What is a weed? Simply stated, it is a plant growing where we don't want it to grow. Organic weed control can be accomplished in a number of ways. Cutting weeds with a string trimmer, hoeing, tilling, mulching, cover cropping and hand pulling are methods that I use.
Cutting with a string trimmer: I like to allow grass and other plants to grow in my garden paths. The green paths prevent erosion and also enable me to walk in my garden after it has rained without getting muddy feet. When the growth is higher than I like I cut it with a string trimmer. The cut portion falls to the ground and provides organic matter for the soil.
Hoeing and tilling: I use these two methods for potatoes, peas, beans and corn. Tilling between the rows and then hoeing directly around the plants works well.

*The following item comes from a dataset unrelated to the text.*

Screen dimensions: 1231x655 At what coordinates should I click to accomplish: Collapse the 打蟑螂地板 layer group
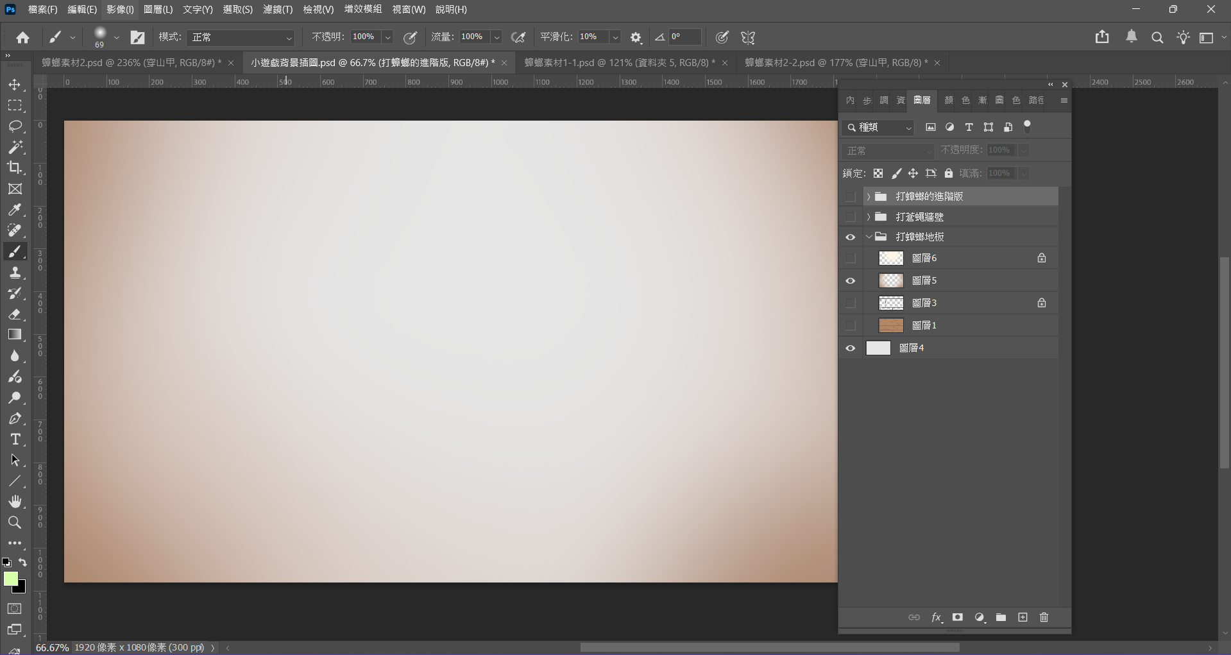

Mulching: Mulching the soil prevents top crusting, conserves moisture and prevents weeds from growing. Hay is a good mulch even though it may contain seeds. If some growth comes through the hay it is easily removed. I also use leaves for mulch but must top them with a little hay or the wind would blow them away. When the leaves and hay break down they also provide organic matter for the soil. Black plastic is a useful mulch for heat loving plants such as watermelon, canteloupe, cucumber, sweet potato and tomatoes. Fall planted strawberries also benefit from the warmth of black plastic. The disadvantage of black plastic is that it must be removed after the growing season and discarded.
Hand pulling: I hand pull weeds that manage to grow through the hay and those that come up in the planting holes on black plastic.
Weeds are not an enemy. They are a natural part of the garden environment and when managed well with organic weed control methods weeds can actually be of benefit.